§ **Text passage**
“I personally can’t imagine a more important initiative right now in the world.”
This was the response of Deborah Savage to the question, “What do you think of the Catholic Women’s Forum?” Savage is a philosophy and theology professor at the St. Paul Seminary at the University of St. Thomas in St. Paul, Minnesota, as well as director and co-founder of the Siena Symposium, a Catholic think-tank.
An initiative of the Ethics and Public Policy Center in Washington, DC, the Catholic Women’s Forum (CWF) is described on its website as “an international network of Catholic women that responds to Pope Francis’ call for women to be a ‘more effective presence’ in the Church and in the world.” The mission of the CWF is “to amplify the voice of Catholic women—within the culture and the Church—in support of Catholic teachings”; CWF seeks “to engage the culture, serve the Church, and collaborate for more effective evangelization.”
The inspiration
The CWF was founded by Mary Rice Hasson, the Kate O’Beirne Fellow at the Ethics and Public Policy Center and director of the CWF, and Helen M. Alvaré, Professor of Law at the Scalia Law School at George Mason University and chair of the CWF’s Advisory Council. The CWF arose from a symposium on women and the Church that Hasson and Alvaré organized in 2014.
“Many of us [now in the CWF] were serving the Church in different ways on our own, from the time of John Paul II through Benedict,” Hasson told Catholic World Report. “When Pope Francis became pope and said he intended to create new opportunities for women in the Church, Helen Alvaré and I talked about the need to connect Catholic women scholars who support Catholic teachings and really bring those voices forward.”
“Complementarity is real, and the Church’s work needs the contributions of both men and women,” Hasson said. “Too often, unfortunately, it has seemed that the loudest Catholic women’s voices either were dissenting from Church teaching or advocating for changes not in line with Church teaching. But there are many brilliant Catholic women who support Catholic teaching, have fresh insights to offer, and are deeply engaged in the Church’s work, so we felt the time was right for us to bring that forward.”
The mainstream media has played a significant role in making dissenting female voices the loudest. For decades, they have been boosting the voices of women who claim to represent the Catholic Church while opposing Church teaching. Rosemary Radford Ruether, for instance, was long the go-to female Catholic expert for the secular media, though she not only dissented from the Church’s teachings on women, she didn’t even accept something as fundamental to Christianity as the Resurrection of Jesus Christ.

§ **Provided records**
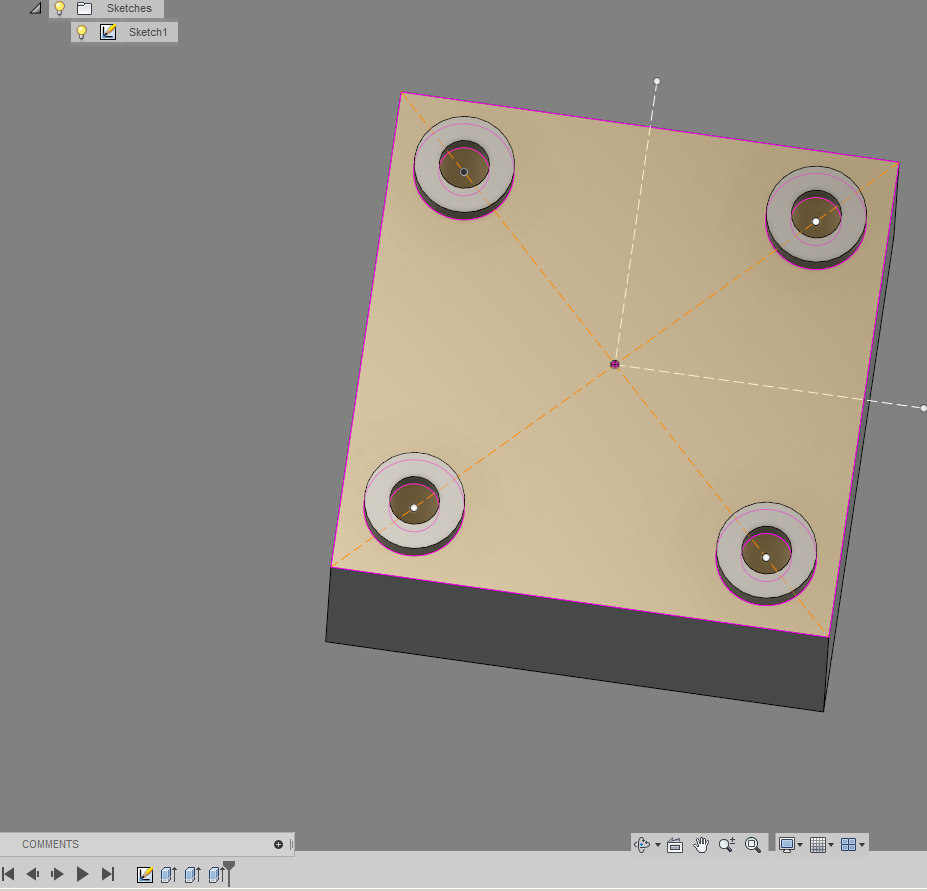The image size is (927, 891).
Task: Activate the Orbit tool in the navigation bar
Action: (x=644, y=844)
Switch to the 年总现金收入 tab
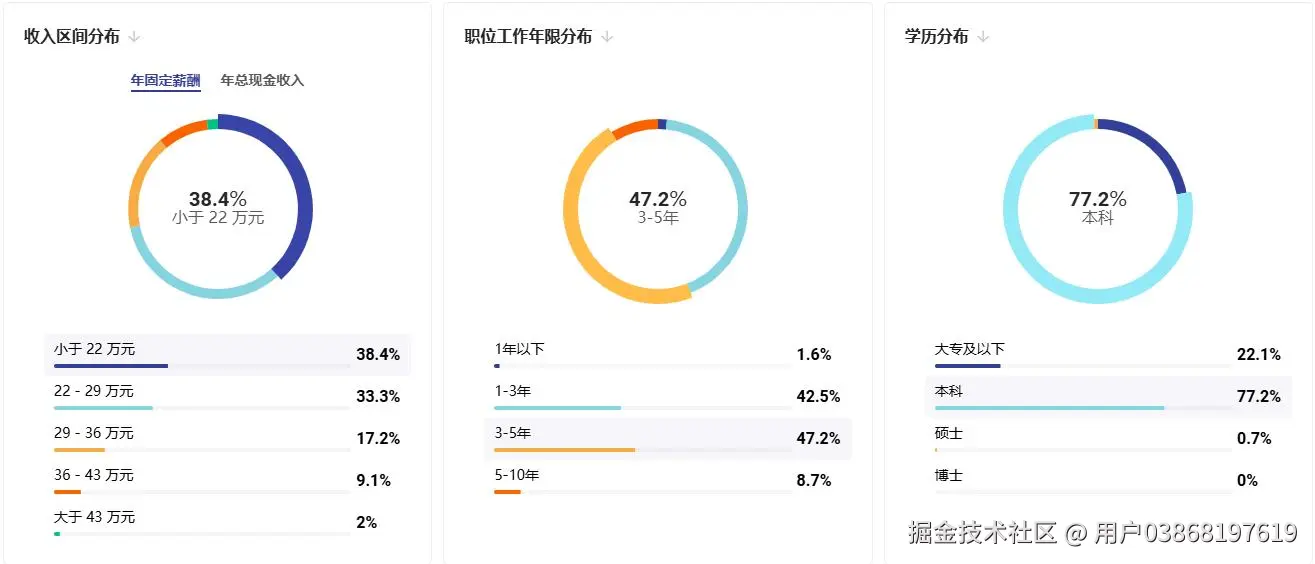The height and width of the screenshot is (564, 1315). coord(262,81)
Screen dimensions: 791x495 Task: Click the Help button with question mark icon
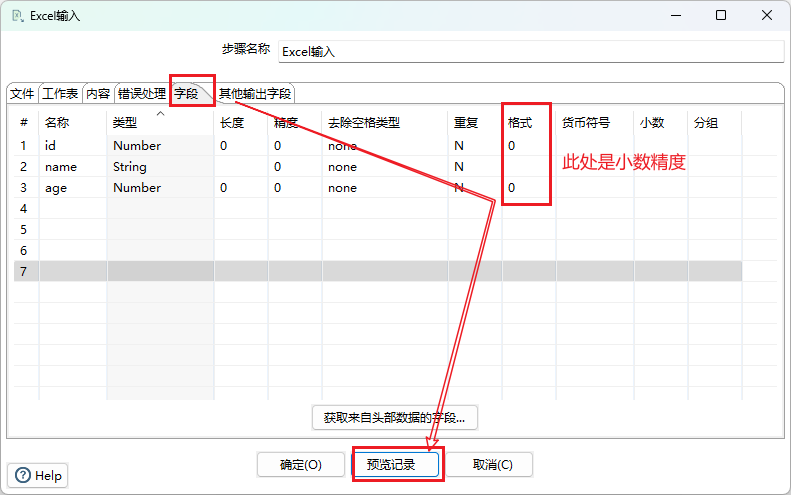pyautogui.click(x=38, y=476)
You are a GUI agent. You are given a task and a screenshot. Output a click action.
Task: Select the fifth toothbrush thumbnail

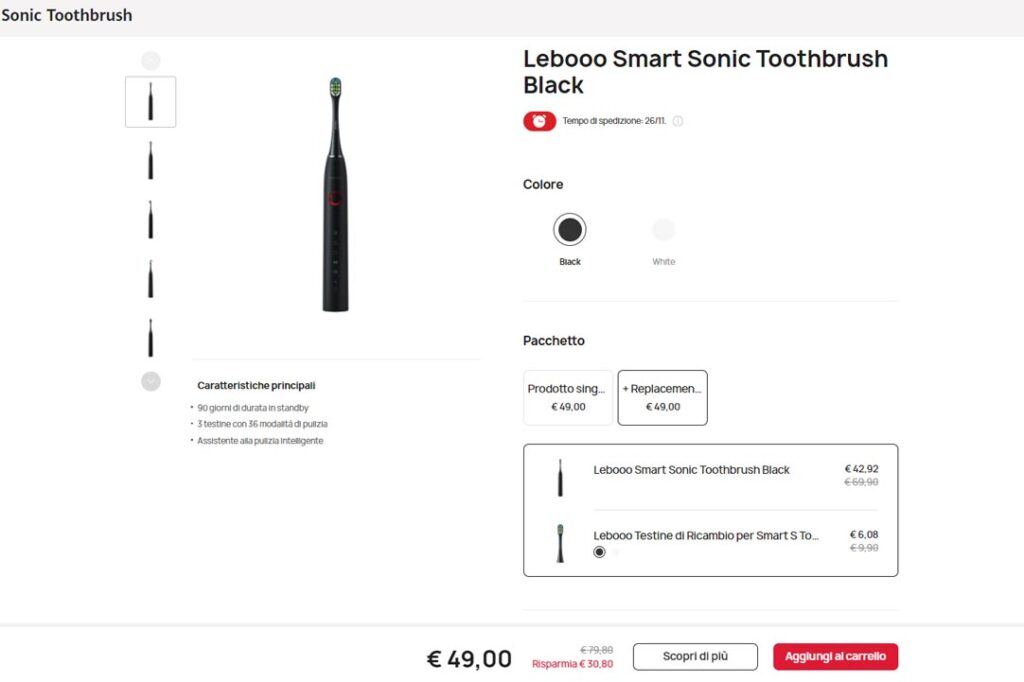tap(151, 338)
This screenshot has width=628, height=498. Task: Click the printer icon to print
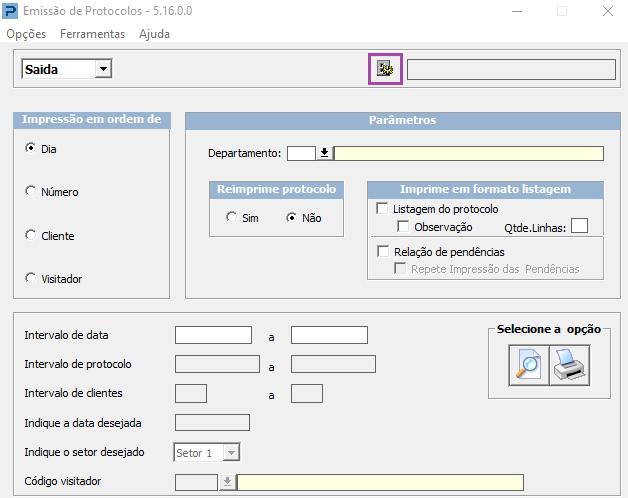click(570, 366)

§ **Short task**
Name every pope mentioned in the article above on the Catholic Women's Forum.

§ **Reply to the exercise**
Pope Francis, John Paul II, Benedict